=== ASSIGNMENT ===
In the data below, the answer is the run of lines from the line containing "Screen dimensions: 748x475" through the line containing "Given: Go to next product arrow", both included; print it exactly and nothing else.

=== MATERIALS PROVIDED ===
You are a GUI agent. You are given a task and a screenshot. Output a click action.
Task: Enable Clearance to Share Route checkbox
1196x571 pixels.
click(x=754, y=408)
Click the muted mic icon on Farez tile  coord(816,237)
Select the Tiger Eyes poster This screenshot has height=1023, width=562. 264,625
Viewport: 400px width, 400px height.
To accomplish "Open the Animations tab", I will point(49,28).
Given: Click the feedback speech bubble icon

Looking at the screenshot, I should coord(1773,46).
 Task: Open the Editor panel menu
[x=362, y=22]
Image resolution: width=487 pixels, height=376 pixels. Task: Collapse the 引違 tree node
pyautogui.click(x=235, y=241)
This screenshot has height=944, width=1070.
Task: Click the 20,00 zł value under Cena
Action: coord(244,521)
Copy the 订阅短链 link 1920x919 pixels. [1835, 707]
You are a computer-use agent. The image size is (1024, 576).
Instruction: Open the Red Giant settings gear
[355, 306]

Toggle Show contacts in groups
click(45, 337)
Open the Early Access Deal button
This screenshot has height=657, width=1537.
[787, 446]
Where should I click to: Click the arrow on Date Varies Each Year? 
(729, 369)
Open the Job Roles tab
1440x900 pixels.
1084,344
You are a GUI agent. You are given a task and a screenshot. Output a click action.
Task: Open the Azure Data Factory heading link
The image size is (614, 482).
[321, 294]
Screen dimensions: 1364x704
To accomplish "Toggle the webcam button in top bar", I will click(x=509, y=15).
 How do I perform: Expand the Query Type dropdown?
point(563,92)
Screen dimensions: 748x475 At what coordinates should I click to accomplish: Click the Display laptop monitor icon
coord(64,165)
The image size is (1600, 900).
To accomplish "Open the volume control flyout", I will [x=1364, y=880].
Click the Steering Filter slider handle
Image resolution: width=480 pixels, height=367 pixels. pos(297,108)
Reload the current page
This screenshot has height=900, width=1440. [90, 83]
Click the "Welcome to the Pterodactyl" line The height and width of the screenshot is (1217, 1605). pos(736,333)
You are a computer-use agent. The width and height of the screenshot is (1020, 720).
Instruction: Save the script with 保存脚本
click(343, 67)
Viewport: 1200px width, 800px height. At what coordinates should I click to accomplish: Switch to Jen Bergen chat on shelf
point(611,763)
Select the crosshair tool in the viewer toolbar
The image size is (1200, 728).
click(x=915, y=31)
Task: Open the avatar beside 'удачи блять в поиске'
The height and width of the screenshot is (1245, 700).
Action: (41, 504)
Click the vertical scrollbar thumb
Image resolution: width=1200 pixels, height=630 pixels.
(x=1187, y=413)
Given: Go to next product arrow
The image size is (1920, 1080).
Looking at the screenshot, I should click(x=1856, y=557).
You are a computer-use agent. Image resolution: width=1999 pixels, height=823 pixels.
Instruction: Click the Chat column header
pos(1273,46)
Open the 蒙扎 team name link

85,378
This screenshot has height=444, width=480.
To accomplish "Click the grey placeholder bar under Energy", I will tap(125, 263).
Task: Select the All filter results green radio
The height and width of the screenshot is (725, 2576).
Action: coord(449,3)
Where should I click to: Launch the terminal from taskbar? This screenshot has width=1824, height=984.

=== RESPONSE BELOW ===
Screen dimensions: 748x475 At what coordinates should I click to accomplish: Click the Display laptop monitor icon
coord(64,165)
The image size is (1600, 900).
To accomplish "Open the volume control flyout", I will [x=1364, y=880].
Click the Steering Filter slider handle
Image resolution: width=480 pixels, height=367 pixels. pos(297,108)
Reload the current page
This screenshot has height=900, width=1440. [90, 83]
Click the "Welcome to the Pterodactyl" line The height and width of the screenshot is (1217, 1605). pos(736,333)
You are a computer-use agent. The width and height of the screenshot is (1020, 720).
Instruction: Save the script with 保存脚本
click(343, 67)
Viewport: 1200px width, 800px height. At what coordinates should I click to accomplish: Switch to Jen Bergen chat on shelf
point(611,763)
Select the crosshair tool in the viewer toolbar
The image size is (1200, 728).
click(x=915, y=31)
Task: Open the avatar beside 'удачи блять в поиске'
The height and width of the screenshot is (1245, 700).
Action: (41, 504)
Click the vertical scrollbar thumb
Image resolution: width=1200 pixels, height=630 pixels.
(x=1187, y=413)
Given: Go to next product arrow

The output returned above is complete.